Satellite EPS systems are designed to operate on the power produced from the Solar Arrays with a battery system to store and provide power during eclipse periods and emergencies. During initial launch and commissioning the batteries are charged and discharged in the process of supplementing the power generated from the Solar Arrays. Once in a stable GEO orbit the batteries are only used to provide power during eclipses and emergencies. In LEO orbits the batteries are used every orbit to provide power as the satellite passes behind the Earth and charging is started as soon as it re-enters Sun light.

To achieve the high reliability and exceptional performance requirements over the extended life time of the battery, strict standards are maintained in the assembly process. Individual battery cells are rigorously tested. The maximum charge capacity, peak voltage, internal resistance, discharge rate and end of discharge voltages are closely matched between all cells to insure that the cells are as close to identical as possible. Independent cell voltage sensors are installed on each cell to provide the ability to monitor their performance. Monitors are also installed to measure the total battery current providing a negative reading when the battery is discharging and a positive reading when the battery is being charged. Temperature sensors are strategically located on the completed battery to sample the temperature at significant locations. Excess heat is generated during the discharge and charging of the battery and extreme low temperatures are experienced during eclipse periods. Management of the recommended operational temperature range is achieved by mounting the battery on a thermally conductive surface with the ability to radiate excess heat into cold space. To counteract extreme cold conditions supplemental heaters are selected and installed to insure that the battery can be maintained above the minimum operational temperature requirements during these periods.
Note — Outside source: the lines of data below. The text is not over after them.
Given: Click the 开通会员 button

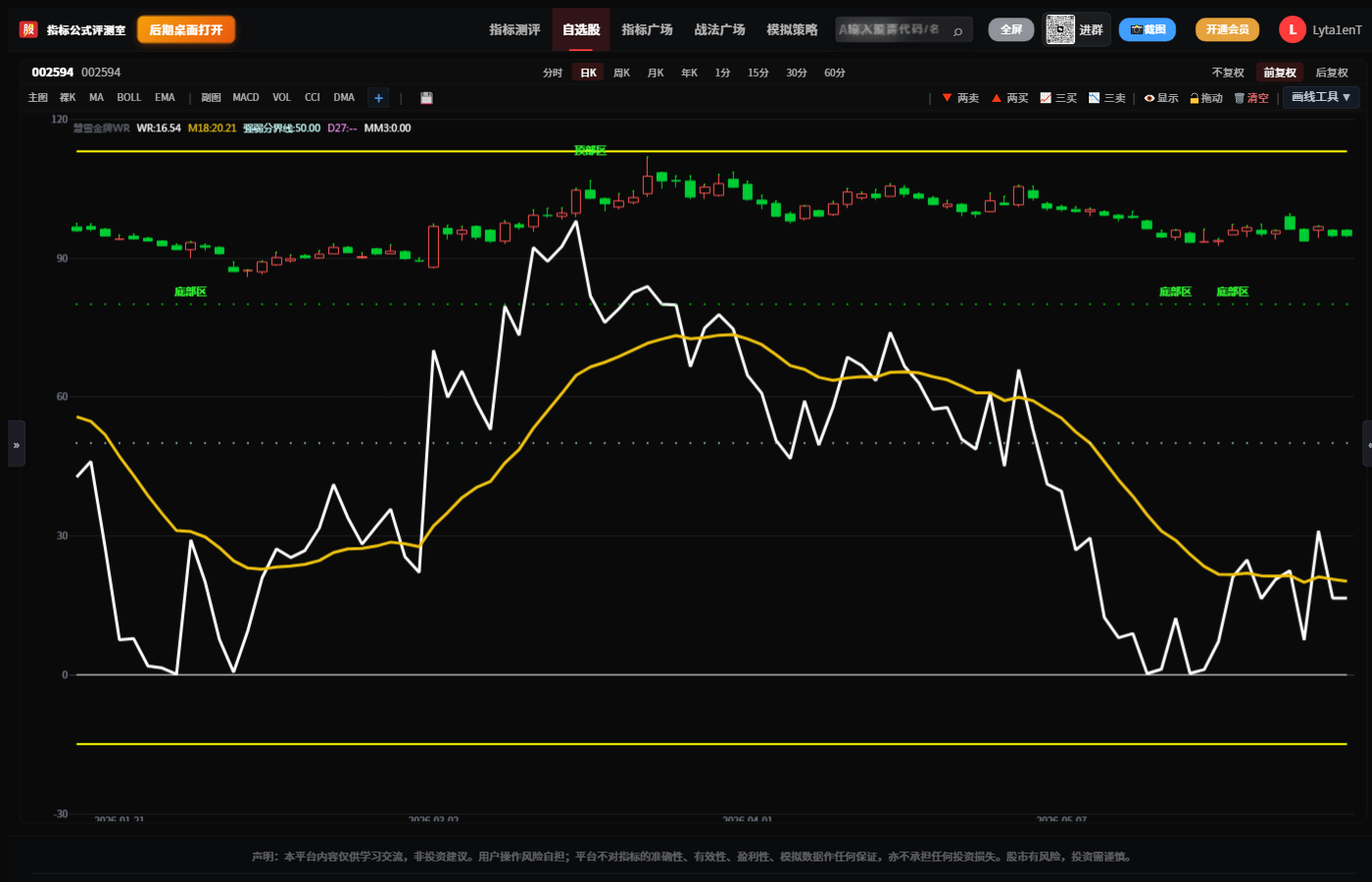Looking at the screenshot, I should click(1227, 29).
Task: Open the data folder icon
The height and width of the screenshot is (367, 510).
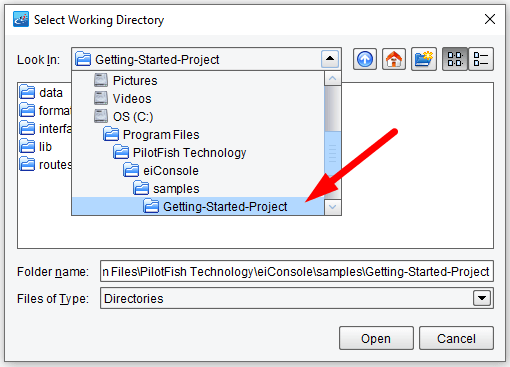Action: (27, 92)
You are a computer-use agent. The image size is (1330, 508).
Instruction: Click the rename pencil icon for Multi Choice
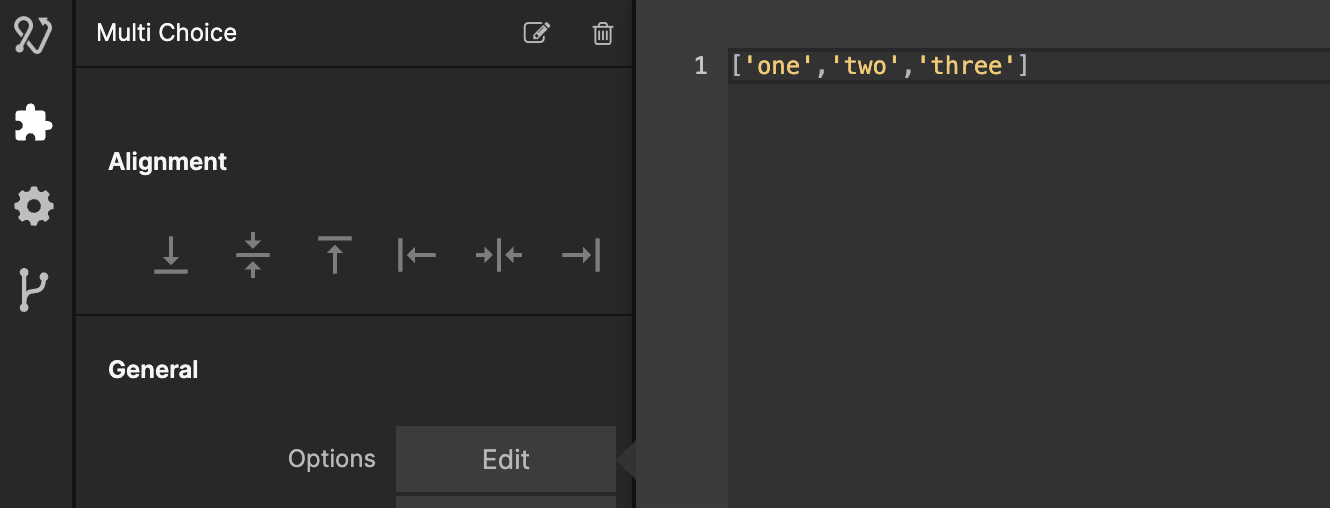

The three most commonly used battery types are Nickel-cadmium, Nickel hydrogen, and Lithium-ion batteries. The batteries are designed and manufactured with the storage capacity required to power the satellite during eclipse with additional margin to account for potential emergencies. To provide added protection, the system power requirements are normally supported by two batteries to protect against failure of a single battery.

Satellite operations staff closely monitor battery and cell voltages, temperatures and currents in addition to load current and voltage during eclipse periods and battery charging. This data is collected and used to calculate the proper charge to recharge ratio based on the battery type, charging current and time required to complete charging.

A simplified battery design example would be, if the satellite uses 3000 watts of power (a small satellite) at a voltage of 36 volts using NiCad batteries with a cell voltage of 1.2 volts. The number of cells in the battery would be (36/1.2) 30 cells. The current draw form the batteries would be approximately 83.3 amps. The longest eclipse is 70 minutes, this converted to amp hours is 1.167 hours, with the resulting current draw of (83.3 x 1.167) 97.25 amps from the batteries. Applying a margin of 25% to this shows that the battery would have to be rated for over 121.6 amp/hours of capacity or if two batteries are employed, a minimum of 60.8 amp/hours each to adequately power the satellite. To minimize cost or increase the margin this value or the next larger standard battery capacity value can be selected for use.